**Exercise description**: Reproduce word for word the entries below, starting at the line containing "Пластины отрезные канавочные (286, 1755)" and ending at the line containing "Метчики по металлу М метрические гаечные", with both of those lines included.

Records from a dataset
▬▬▬▬▬▬▬▬▬▬
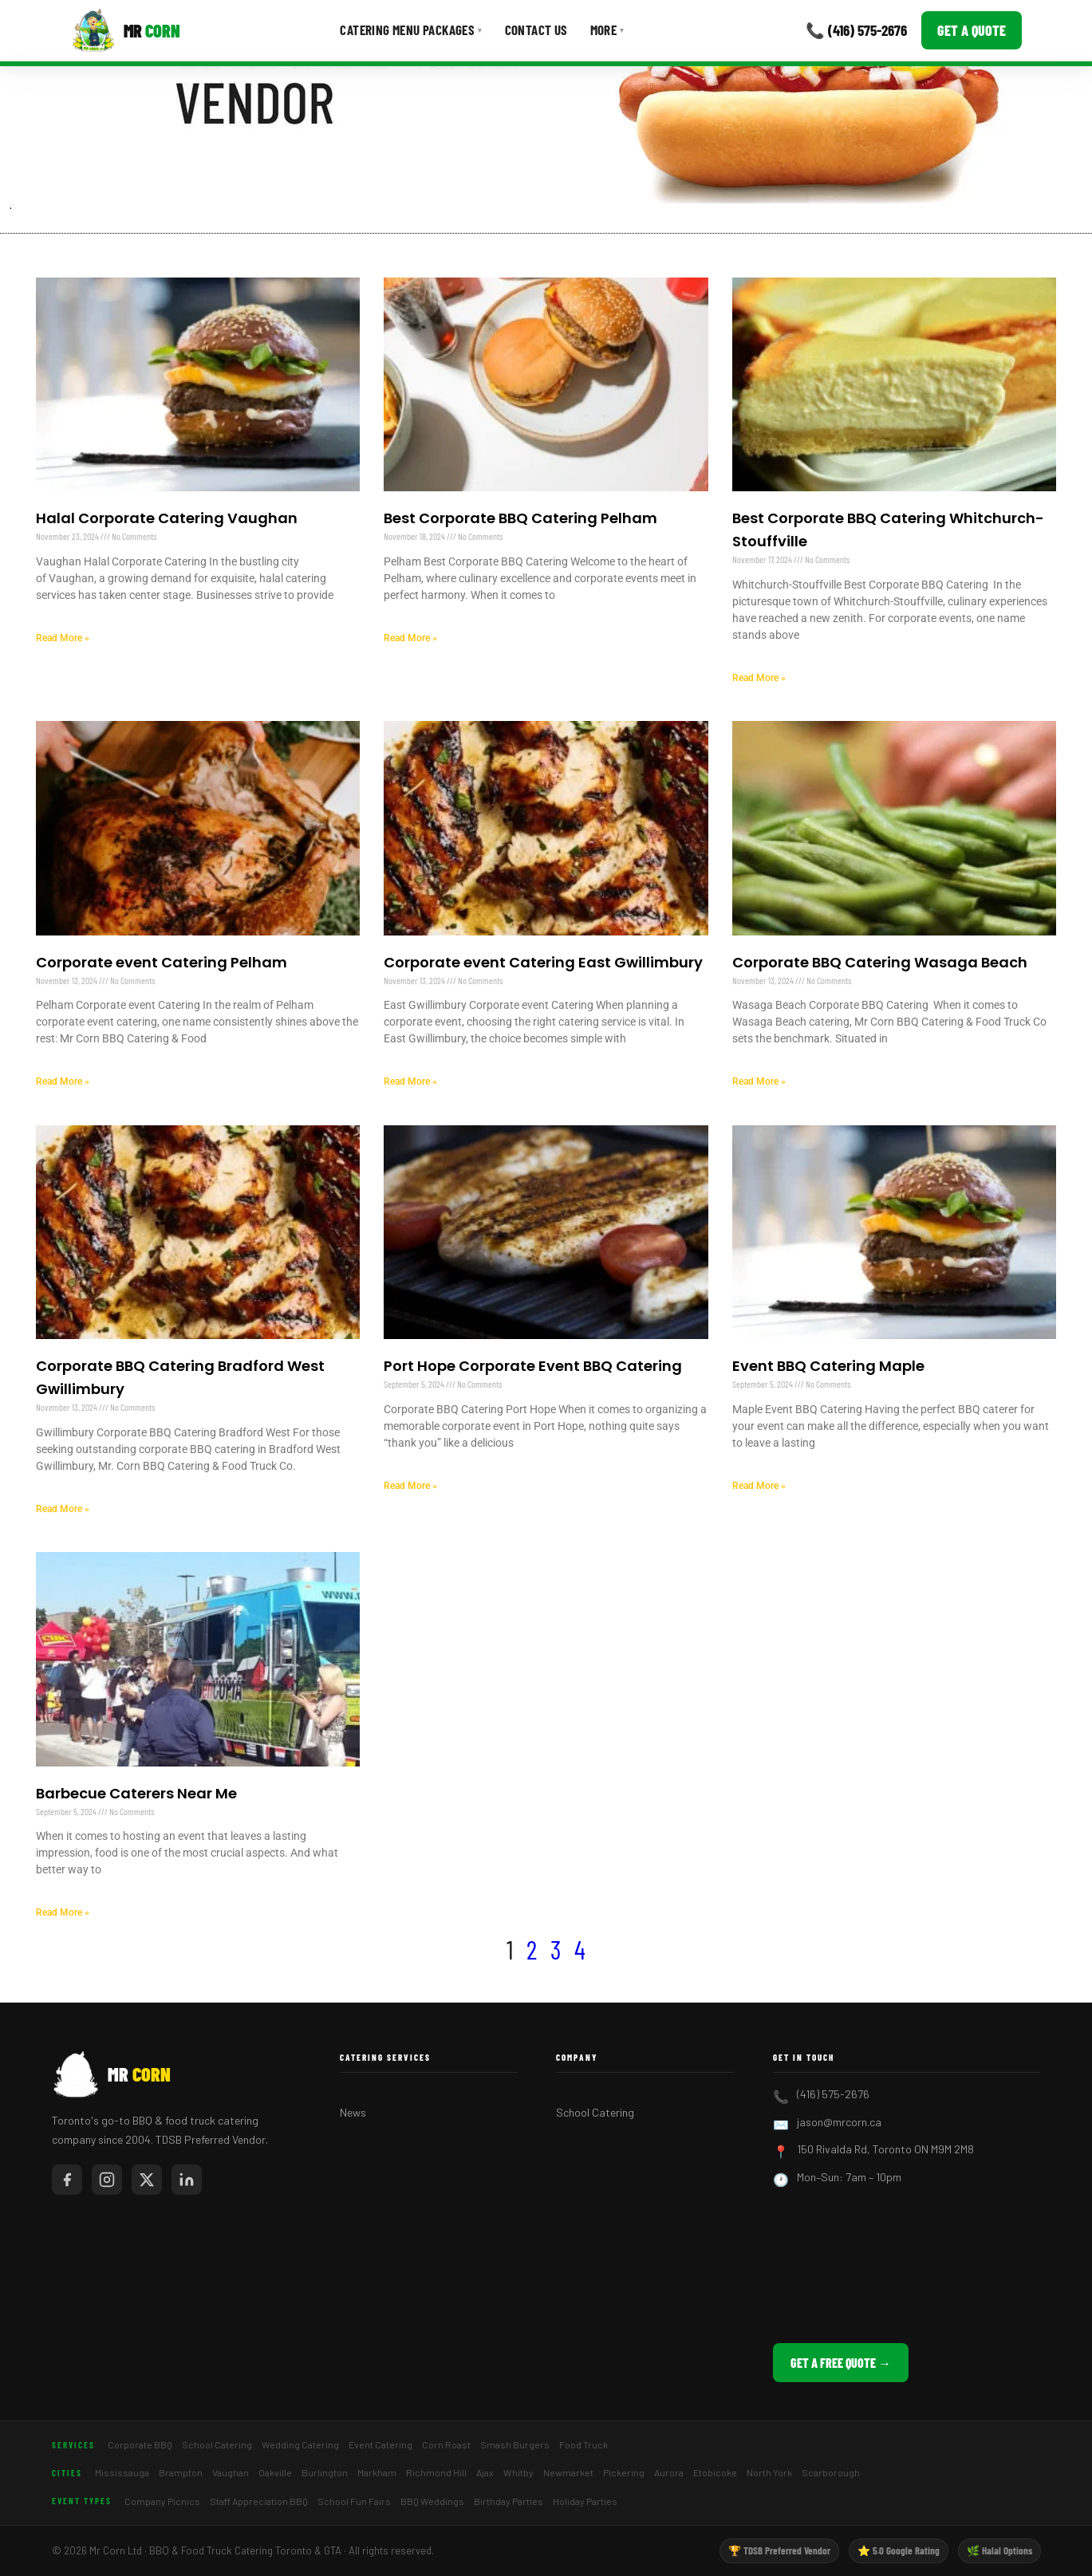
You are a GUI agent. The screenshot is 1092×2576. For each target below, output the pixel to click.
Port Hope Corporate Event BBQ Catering (533, 1366)
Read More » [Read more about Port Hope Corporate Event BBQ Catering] (410, 1485)
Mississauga (122, 2472)
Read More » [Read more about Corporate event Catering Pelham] (62, 1081)
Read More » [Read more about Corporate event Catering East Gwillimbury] (410, 1081)
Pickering (624, 2472)
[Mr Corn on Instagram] (107, 2179)
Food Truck (583, 2444)
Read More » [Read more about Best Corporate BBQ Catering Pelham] (410, 638)
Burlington (325, 2472)
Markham (376, 2472)
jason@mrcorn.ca (839, 2122)
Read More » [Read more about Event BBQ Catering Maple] (759, 1485)
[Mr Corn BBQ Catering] (125, 30)
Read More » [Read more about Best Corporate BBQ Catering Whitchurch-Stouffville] (759, 677)
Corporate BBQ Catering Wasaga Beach (879, 962)
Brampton (181, 2472)
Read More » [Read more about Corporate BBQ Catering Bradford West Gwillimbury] (62, 1508)
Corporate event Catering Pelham (161, 962)
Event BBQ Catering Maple (828, 1366)
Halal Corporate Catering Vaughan (167, 518)
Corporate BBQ (140, 2444)
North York (769, 2472)
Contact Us (536, 29)
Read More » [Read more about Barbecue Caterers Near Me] (62, 1912)
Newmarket (568, 2472)
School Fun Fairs (354, 2501)
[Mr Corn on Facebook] (67, 2179)
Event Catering (380, 2444)
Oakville (275, 2472)
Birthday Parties (508, 2501)
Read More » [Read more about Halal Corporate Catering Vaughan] (62, 638)
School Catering (595, 2112)
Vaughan (230, 2472)
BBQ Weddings (432, 2501)
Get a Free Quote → (840, 2362)
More (607, 29)
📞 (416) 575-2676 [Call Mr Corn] (856, 30)
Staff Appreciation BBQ (259, 2501)
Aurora (669, 2472)
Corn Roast (446, 2444)
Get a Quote (971, 30)
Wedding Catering (300, 2444)
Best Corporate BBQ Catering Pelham (520, 518)
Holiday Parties (585, 2501)
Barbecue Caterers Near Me (136, 1793)
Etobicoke (715, 2472)
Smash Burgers (515, 2444)
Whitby (518, 2472)
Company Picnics (162, 2501)
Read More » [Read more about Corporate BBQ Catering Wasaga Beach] (759, 1081)
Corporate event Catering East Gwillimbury (543, 962)
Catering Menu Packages (411, 29)
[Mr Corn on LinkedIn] (186, 2179)
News (353, 2112)
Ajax (485, 2472)
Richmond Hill (436, 2472)
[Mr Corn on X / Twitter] (147, 2179)
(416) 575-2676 (833, 2094)
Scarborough (831, 2472)
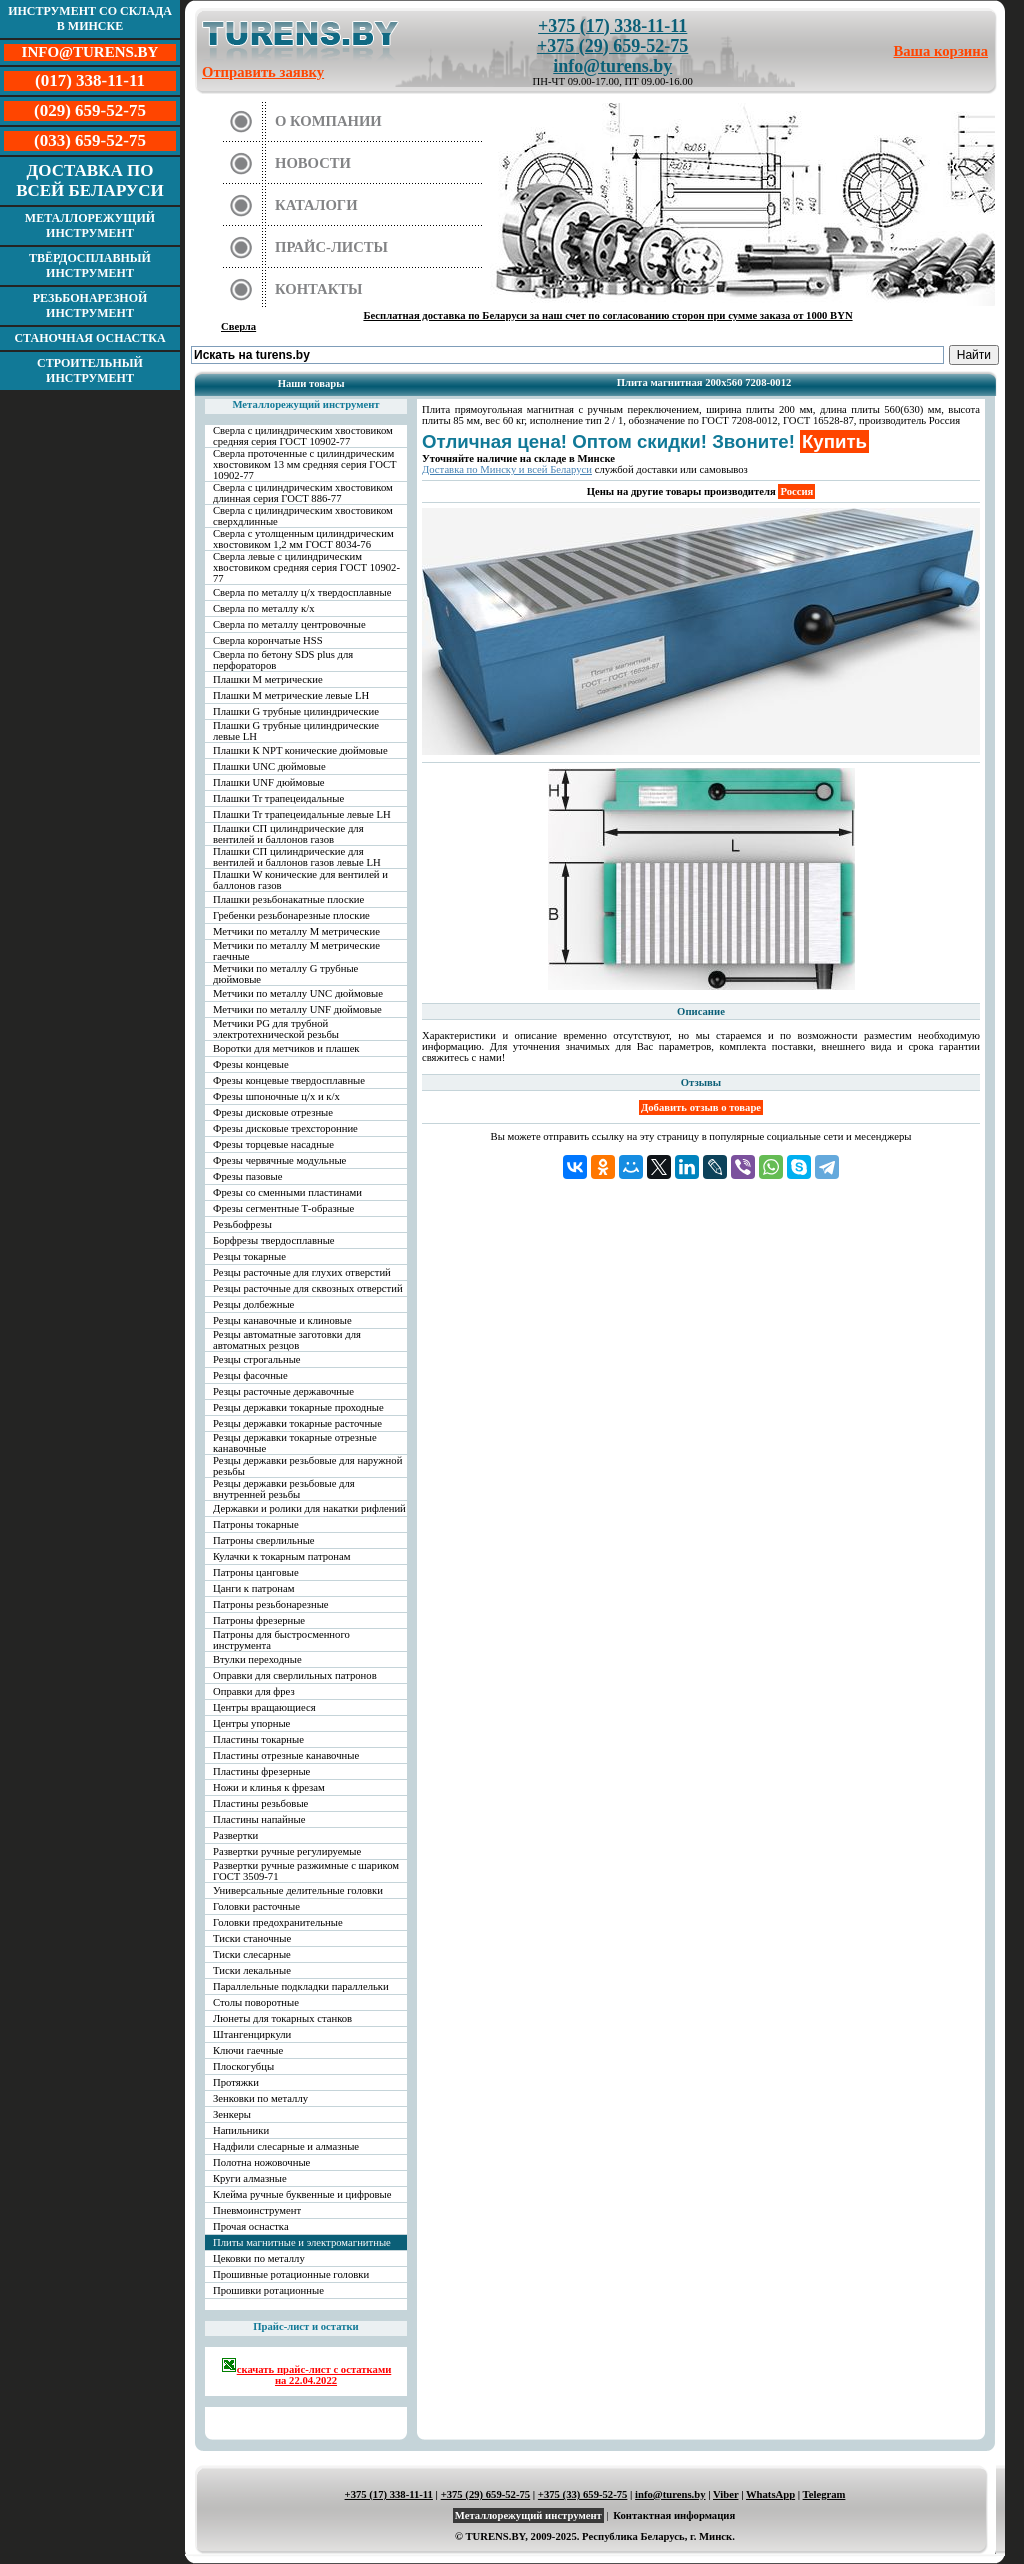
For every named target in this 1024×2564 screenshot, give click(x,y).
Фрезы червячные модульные (279, 1160)
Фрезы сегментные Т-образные (283, 1208)
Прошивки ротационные (268, 2290)
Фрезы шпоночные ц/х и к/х (276, 1096)
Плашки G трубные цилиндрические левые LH (296, 731)
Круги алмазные (250, 2178)
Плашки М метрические (268, 679)
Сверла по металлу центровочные (289, 624)
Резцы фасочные (250, 1375)
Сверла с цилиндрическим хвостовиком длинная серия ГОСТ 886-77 (303, 493)
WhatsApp (770, 2494)
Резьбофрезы (242, 1224)
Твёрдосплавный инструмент (90, 265)
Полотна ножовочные (261, 2162)
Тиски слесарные (252, 1954)
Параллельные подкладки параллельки (301, 1986)
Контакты (319, 289)
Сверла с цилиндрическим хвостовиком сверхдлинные (303, 516)
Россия (796, 491)
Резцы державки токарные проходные (298, 1407)
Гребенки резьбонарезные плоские (291, 915)
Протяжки (236, 2082)
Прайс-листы (331, 247)
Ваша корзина (941, 51)
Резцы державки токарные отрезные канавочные (295, 1443)
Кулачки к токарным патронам (282, 1556)
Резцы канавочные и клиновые (282, 1320)
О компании (328, 121)
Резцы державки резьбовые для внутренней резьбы (284, 1489)
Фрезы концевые (251, 1064)
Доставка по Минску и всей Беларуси (507, 469)
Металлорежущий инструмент (90, 225)
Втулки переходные (257, 1659)
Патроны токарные (256, 1524)
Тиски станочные (252, 1938)
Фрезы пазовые (247, 1176)
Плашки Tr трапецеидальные (278, 798)
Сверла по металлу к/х (264, 608)
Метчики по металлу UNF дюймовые (297, 1009)
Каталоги (316, 205)
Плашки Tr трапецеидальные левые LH (302, 814)
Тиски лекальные (252, 1970)
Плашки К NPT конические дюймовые (300, 750)
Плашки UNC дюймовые (269, 766)
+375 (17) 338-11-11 (612, 26)
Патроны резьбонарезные (271, 1604)
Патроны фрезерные (259, 1620)
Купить (834, 441)
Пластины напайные (259, 1819)
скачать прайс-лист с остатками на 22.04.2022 (306, 2371)
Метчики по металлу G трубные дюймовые (285, 974)
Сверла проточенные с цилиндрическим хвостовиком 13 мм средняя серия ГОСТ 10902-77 (305, 464)
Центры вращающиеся (264, 1707)
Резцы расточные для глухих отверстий (302, 1272)
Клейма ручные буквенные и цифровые (302, 2194)
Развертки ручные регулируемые (287, 1851)
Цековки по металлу (259, 2258)
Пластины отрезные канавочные (286, 1755)
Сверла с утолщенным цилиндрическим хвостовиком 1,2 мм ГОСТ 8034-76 (303, 539)
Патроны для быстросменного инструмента (281, 1640)
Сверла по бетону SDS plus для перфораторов (283, 660)
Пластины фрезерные (261, 1771)
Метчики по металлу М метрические (296, 931)
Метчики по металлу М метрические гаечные (296, 951)
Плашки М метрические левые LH (291, 695)
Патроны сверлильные (264, 1540)
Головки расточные (256, 1906)
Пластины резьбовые (260, 1803)
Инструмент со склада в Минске (90, 18)
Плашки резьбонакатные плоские (288, 899)
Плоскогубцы (243, 2066)
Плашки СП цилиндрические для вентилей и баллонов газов (288, 834)
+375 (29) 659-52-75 (612, 46)
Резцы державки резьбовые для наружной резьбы (307, 1466)
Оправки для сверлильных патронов (295, 1675)
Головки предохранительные (278, 1922)
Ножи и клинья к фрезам (269, 1787)
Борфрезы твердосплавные (274, 1240)
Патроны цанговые (256, 1572)
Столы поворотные (256, 2002)
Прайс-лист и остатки (306, 2326)
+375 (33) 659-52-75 (583, 2494)
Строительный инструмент (90, 370)
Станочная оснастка (89, 338)
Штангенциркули (252, 2034)
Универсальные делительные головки (298, 1890)
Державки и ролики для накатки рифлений (309, 1508)
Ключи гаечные (248, 2050)
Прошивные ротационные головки (291, 2274)
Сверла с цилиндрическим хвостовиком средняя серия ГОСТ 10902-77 (303, 436)
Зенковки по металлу (260, 2098)
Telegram (824, 2494)
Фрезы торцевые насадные (273, 1144)
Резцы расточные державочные (283, 1391)
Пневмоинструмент (257, 2210)
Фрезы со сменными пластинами (287, 1192)
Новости (313, 163)
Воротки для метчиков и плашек (286, 1048)
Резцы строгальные (257, 1359)
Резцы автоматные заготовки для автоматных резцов (287, 1340)
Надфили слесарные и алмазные (286, 2146)
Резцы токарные (249, 1256)
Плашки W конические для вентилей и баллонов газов (300, 880)
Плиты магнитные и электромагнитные (302, 2242)
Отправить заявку (263, 72)
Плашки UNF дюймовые (269, 782)
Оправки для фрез (254, 1691)
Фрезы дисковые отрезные (273, 1112)
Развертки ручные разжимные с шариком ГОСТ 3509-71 (306, 1871)
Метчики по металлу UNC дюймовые (298, 993)
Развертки (235, 1835)
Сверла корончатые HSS (268, 640)
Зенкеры (232, 2114)
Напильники (241, 2130)
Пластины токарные (258, 1739)
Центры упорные (251, 1723)
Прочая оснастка (251, 2226)
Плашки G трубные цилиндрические (296, 711)
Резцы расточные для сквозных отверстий (308, 1288)
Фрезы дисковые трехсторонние (285, 1128)
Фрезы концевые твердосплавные (289, 1080)
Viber (725, 2494)
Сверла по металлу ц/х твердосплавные (302, 592)
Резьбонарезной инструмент (90, 305)
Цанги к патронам (253, 1588)
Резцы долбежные (253, 1304)
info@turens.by (612, 66)
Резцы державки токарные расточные (297, 1423)
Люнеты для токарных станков (282, 2018)
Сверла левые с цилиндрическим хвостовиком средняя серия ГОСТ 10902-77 (306, 567)
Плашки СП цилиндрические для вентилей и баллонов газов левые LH (297, 857)
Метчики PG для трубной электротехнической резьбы (276, 1029)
▬▬▬▬▬▬▬▬▬▬
**Reply**:
Пластины отрезные канавочные (286, 1755)
Сверла с утолщенным цилиндрическим хвостовиком 1,2 мм ГОСТ 8034-76 (303, 539)
Патроны для быстросменного инструмента (281, 1640)
Сверла по бетону SDS plus для перфораторов (283, 660)
Пластины фрезерные (261, 1771)
Метчики по металлу М метрические (296, 931)
Метчики по металлу М метрические гаечные (296, 951)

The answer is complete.